January 12, 2016
It seems like an eternity ago (even though it was only a week ago) that you slept through the night, napped without a fuss and were a pretty normal and happy baby. Wonder Weeks warned me with lightening bolts galore that you were about to take a new “leap” and become more challenging (to put it lightly) but I dismissed them.
Welcome to the “Events” leap aka. sleep regression aka. The 4 Month growth spurt aka. WHY WONT YOU SLEEP?????
This milestone fills me with a mixed bag of emotions. On the one hand, I am a bit frustrated that your sleep time has become a war between us of me on the “go the fuck to sleep” side and you on the “not without a fight” side. It was nicer when we both agreed that sleep was paramount to a great day. Now you seem to need a lot of convincing.
I also feel really sad that you seem to be more upset than usual. The more we get to know each other, the more bothered I am by your cry. I am currently on level “stab me in the heart twice and twist the blade” when it comes to hearing you wail.
Most noticeably I feel like a recharged milk machine.
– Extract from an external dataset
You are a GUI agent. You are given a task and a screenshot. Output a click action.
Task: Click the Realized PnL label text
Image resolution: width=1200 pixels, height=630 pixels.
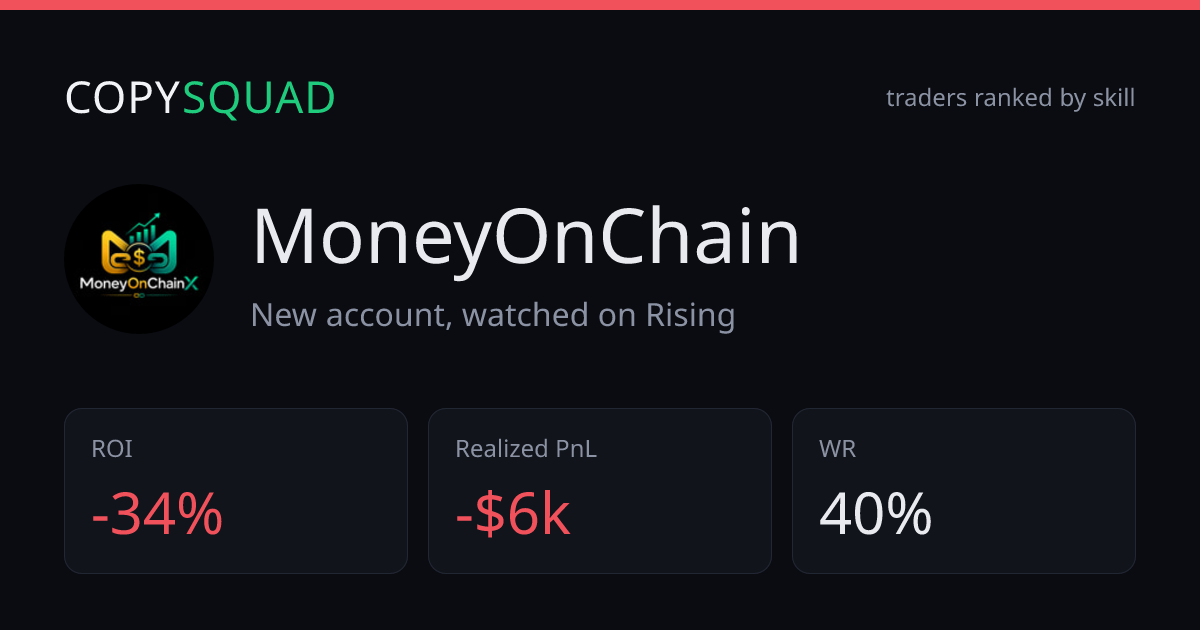click(526, 449)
I guess you eating every minute is good for milk production because I woke up the other morning swimming in my own milky boobs. I don’t even know what to feel about that. Soggy?
On the flip aid I feel proud and excited that you seem to be hitting another developmental stage. It’s really cool to watch you grow and learn. Sure, to outsiders that fact that you can roll from front to back on BOTH sides is pretty unexciting but to me it is the single most important thing that has happened to my week.
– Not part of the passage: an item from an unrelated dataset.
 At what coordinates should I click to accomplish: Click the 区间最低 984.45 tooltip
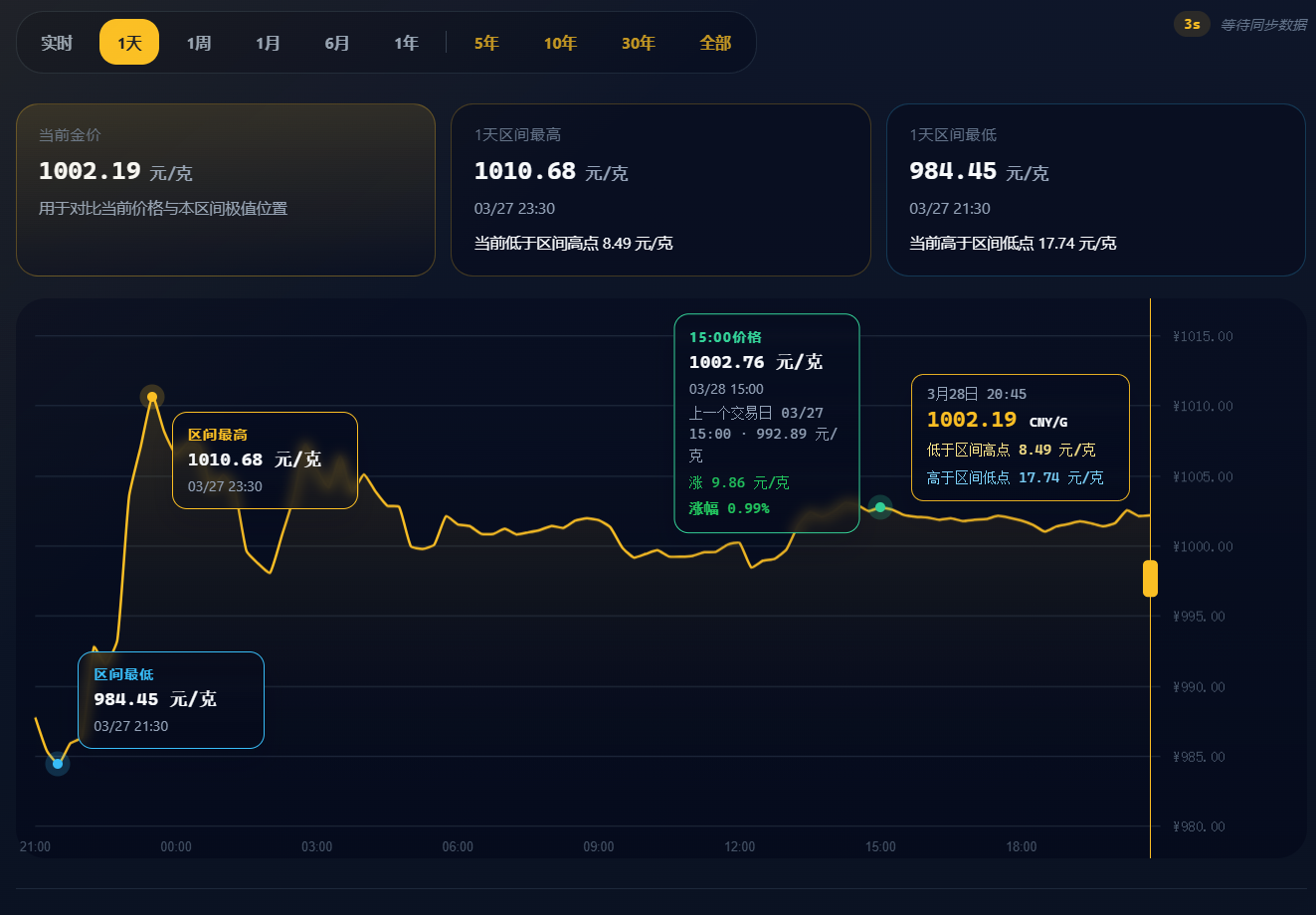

Finally, I feel really confident. This shit storm would have made me crazy in the past. I would have been crying in bed and imagining ways to escape but 4 months in I feel a renewed sense of calmness. If you have taught me anything it is that this too shall pass.
So Baby, with that I leave you with the following lesson:
You are bound to hit a million milestones. While you at age 4 months are hitting a new one, I am hitting a new one too at age 33. You are learning “events” and I am learning about remaining calm when you are not. This is to say that you never stop learning and hitting new personal milestones.
Yes, they can be frustrating and scary- what is new often is but if you keep your head up and know that there is always a rainbow at the end of a storm, then you will get through life just fine.